>> BEGIN
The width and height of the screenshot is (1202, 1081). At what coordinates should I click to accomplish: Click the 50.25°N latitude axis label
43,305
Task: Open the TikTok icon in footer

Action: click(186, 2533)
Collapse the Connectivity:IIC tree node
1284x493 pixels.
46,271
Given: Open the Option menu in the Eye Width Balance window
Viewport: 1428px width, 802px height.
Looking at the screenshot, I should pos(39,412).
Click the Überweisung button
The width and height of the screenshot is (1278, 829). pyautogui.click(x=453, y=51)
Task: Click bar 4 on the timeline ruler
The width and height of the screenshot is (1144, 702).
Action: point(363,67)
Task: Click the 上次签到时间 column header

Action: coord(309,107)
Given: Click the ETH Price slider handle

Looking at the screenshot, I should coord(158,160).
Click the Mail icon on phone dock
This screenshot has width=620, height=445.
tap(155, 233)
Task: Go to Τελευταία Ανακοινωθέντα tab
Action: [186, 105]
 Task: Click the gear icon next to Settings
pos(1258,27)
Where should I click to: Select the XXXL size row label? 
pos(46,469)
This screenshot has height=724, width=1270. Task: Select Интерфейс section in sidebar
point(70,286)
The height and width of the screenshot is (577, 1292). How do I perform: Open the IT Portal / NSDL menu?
>> END
§ Objective
Please convert the data above into a numbered list, leaving out blank lines.

§ Final answer
1. The width and height of the screenshot is (1202, 1081). At what coordinates should I click to accomplish: Click the 50.25°N latitude axis label
2. 43,305
3. Task: Open the TikTok icon in footer
4. Action: click(186, 2533)
5. Collapse the Connectivity:IIC tree node
6. 1284x493 pixels.
7. 46,271
8. Given: Open the Option menu in the Eye Width Balance window
9. Viewport: 1428px width, 802px height.
10. Looking at the screenshot, I should pos(39,412).
11. Click the Überweisung button
12. The width and height of the screenshot is (1278, 829). pyautogui.click(x=453, y=51)
13. Task: Click bar 4 on the timeline ruler
14. The width and height of the screenshot is (1144, 702).
15. Action: point(363,67)
16. Task: Click the 上次签到时间 column header
17. Action: coord(309,107)
18. Given: Click the ETH Price slider handle
19. Looking at the screenshot, I should coord(158,160).
20. Click the Mail icon on phone dock
21. This screenshot has width=620, height=445.
22. tap(155, 233)
23. Task: Go to Τελευταία Ανακοινωθέντα tab
24. Action: [186, 105]
25.  Task: Click the gear icon next to Settings
26. pos(1258,27)
27. Where should I click to: Select the XXXL size row label? 
28. pos(46,469)
29. This screenshot has height=724, width=1270. Task: Select Интерфейс section in sidebar
30. point(70,286)
31. The height and width of the screenshot is (577, 1292). How do I perform: Open the IT Portal / NSDL menu?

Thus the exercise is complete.